Since the Alabama legislature passed a measure in 2015 requiring every state school system to adopt a plan to provide an online option for students, a growing number of parents are enrolling their children in these newly available education options.

The law prompted Eufaula City Schools to adopt the first completely virtual K-12 public school program in the state that same year. Athens City Schools followed suit one year later by establishing Athens Renaissance School, a program that offers both blended and entirely virtual options.

At the start of the 2017-2018 school year, Limestone County Schools became the third system in the state to adopt a virtual public school program when it partnered with Alabama Connections Academy (ALCA). All three virtual schools are tuition free and open to students throughout Alabama.

Brad Lewis, executive director of curriculum and instruction for Limestone County Schools, said school officials looked at the partnership between Alabama Virtual Academy (ALVA) and the Eufaula City School system before bringing ALCA under their wing.

ALCA operates much like the Eufaula virtual program. Coursework must meet federal and state standards and be taught by Alabama accredited educators. Students in both programs generally attend live virtual classes where they can interact with the teacher via a microphone and other students in the class by typing in a chat box or writing on a shared online board. Classes are archived so students who miss a live class can catch up later on their own time. Regular testing is also mandated by both programs.

Kayleen Marble, head of school for ALVA, said students turn to their program for a multitude of reasons.

“They may want to accelerate learning or they may be caught in a bullying situation,” Marble said. “Safety is always a big concern, and some parents just want to be more involved in their child's education.”

Both programs rely heavily on parent involvement. Often referred to as “learning coaches,” parents must log attendance, communicate regularly with teachers and administrators, and keep their children on task.

“There has always been school-choice options, with private, parochial or home-schooling as viable choices, but our approach is not 'home-schooling,' as students are taught by state-certified teachers who partner with deeply involved parents who often act as learning coaches,” said Marble.

Lewis said he believes more parents are turning to virtual programs because not everyone has access to high-quality schools.

“We are fortunate to live in North Alabama, where we have a lot of good systems and access to financial resources that provide a better quality of life,” Lewis said. “But, there are some parts of the state that cannot afford those same opportunities.”

Not only do virtual schools like ALVA and ALCA provide more educational options to Alabama families, they are also good for the districts in which they reside.

In Limestone County, for example, county and city schools split local tax revenue based on average daily membership (student enrollment).
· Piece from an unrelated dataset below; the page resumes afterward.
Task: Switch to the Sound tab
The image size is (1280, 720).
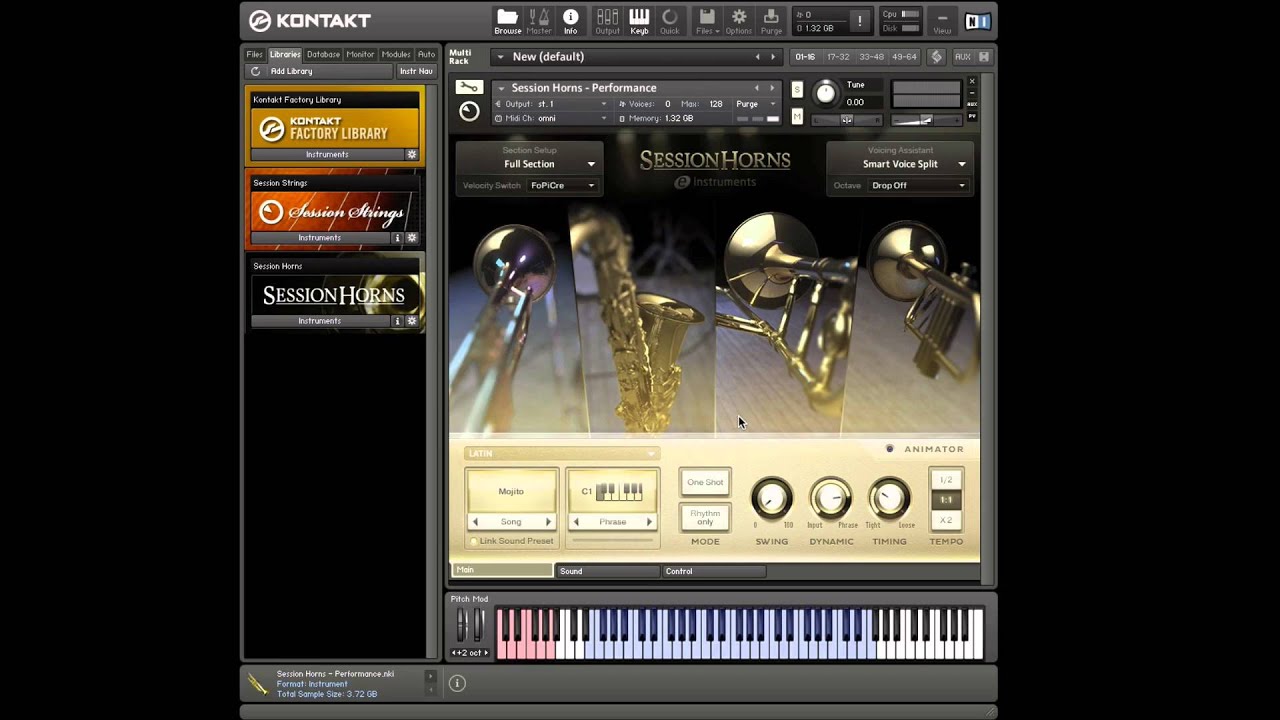Action: pyautogui.click(x=607, y=571)
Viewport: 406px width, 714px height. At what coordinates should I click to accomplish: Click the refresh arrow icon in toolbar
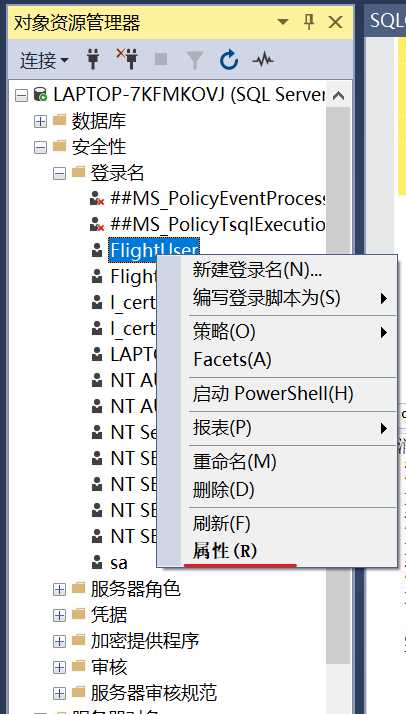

So, when Athens opened ARS, it significantly increased the number of students enrolled in the city and, in turn, increased the percentage of local taxes it received.

According to Kimberly Hubbard, chief school financial officer for county schools, the county's percentage dropped from 72 percent to 60 percent when Athens launched ARS. Since LCS brought ALCA on board, the county's percentage has climbed back up to 67 percent.
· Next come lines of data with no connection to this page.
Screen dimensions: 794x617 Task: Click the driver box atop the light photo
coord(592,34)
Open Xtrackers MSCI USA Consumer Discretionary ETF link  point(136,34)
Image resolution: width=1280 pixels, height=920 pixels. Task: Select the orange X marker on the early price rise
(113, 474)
Aside from collecting a bigger share of local tax revenue, Limestone County Schools receives a small portion of the money ALCA gets from the state.

Hubbard said ALCA gets 97 percent and LCS gets 3 percent, with a guaranteed minimum of $230,000.

During the 2017-2018, ALCA's allocation from the state was $692,290.

County schools can expect to see their percentage of the local tax pool and the amount they receive from the state increase this year since the enrollment at ALCA has doubled.

ALVA has seen a similar spike in numbers, going from 50 students in 2015 to an estimated enrollment of 2,500-3,000 students in the upcoming school year.

“We partnered with Alabama Connections because online education is going to revolutionize public education,” Lewis said. “It is about providing the best education for Alabama's children, whether that be in a brick-and-mortar setting or online in their homes.”